Abstract

The pyridine ring of 2-phenyl-2-(2-pyridyl) thioacetamide (Ia), the lead compound for the present study, was replaced by a pyridazine ring in the hope of obtaining more potent and less toxic drugs with long-lasting action, and a series of 2-phenyl-2-(3-pyridazinyl) thioacetamide derivatives (II) was synthesized from halopyridazines (III) and phenyl-acetonitriles via the key intermediates, 2-phenyl-2-(3-pyridazinyl) acetonitrile derivatives (IV).
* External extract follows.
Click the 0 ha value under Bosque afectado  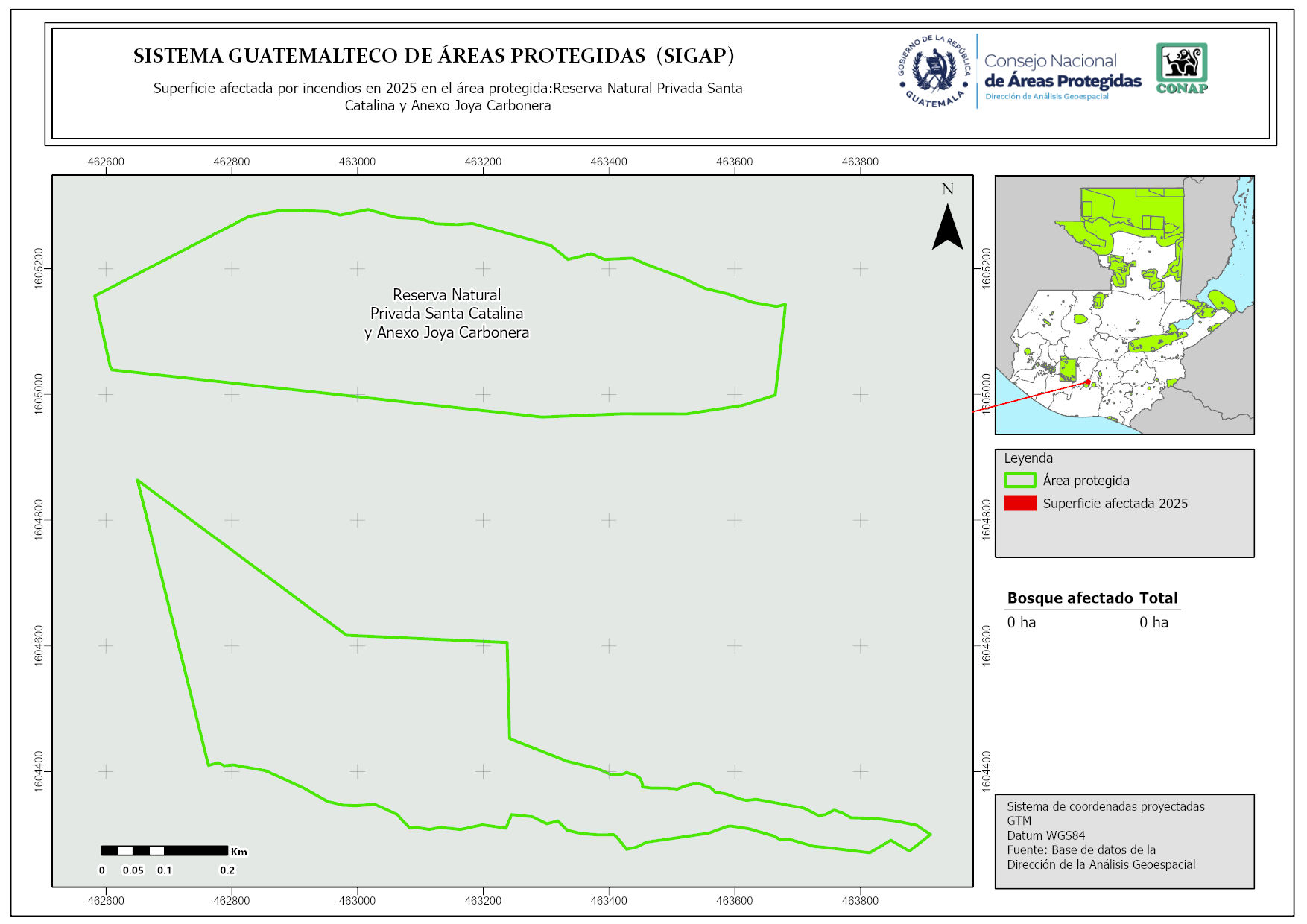point(1021,622)
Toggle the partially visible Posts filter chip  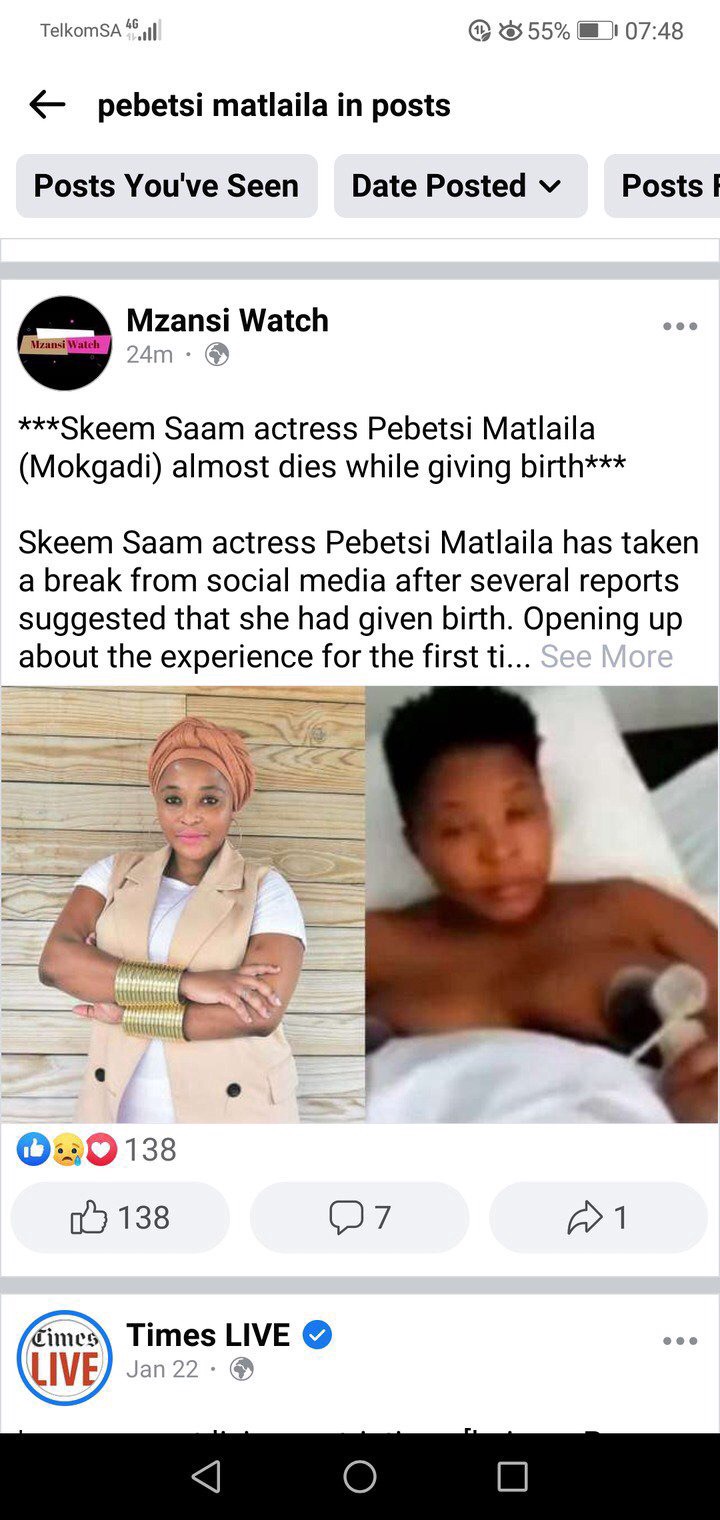[662, 186]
The chemical structure of II appears to be in equilibrium between the pyridazine form and the pyridazinone-methide form on the basis of nuclear magnetic resonance (NMR) and ultraviolet (UV) spectral data. The antisecretory activity and acute toxicity of II were investigated and the structure-activity relationships are discussed. Among the compounds tested, 2-Phenyl-2-(3-pyridazinyl) thioacetamide (IIa) and 2-(6-methyl-3-pyridazinyl)-2-phenylthioacetamide (IIb) possessed long-lasting, potent activity when administered to rats at 20 mg/kg. The acute toxicities of IIa and IIb were about half to one-third of that of Ia in mice.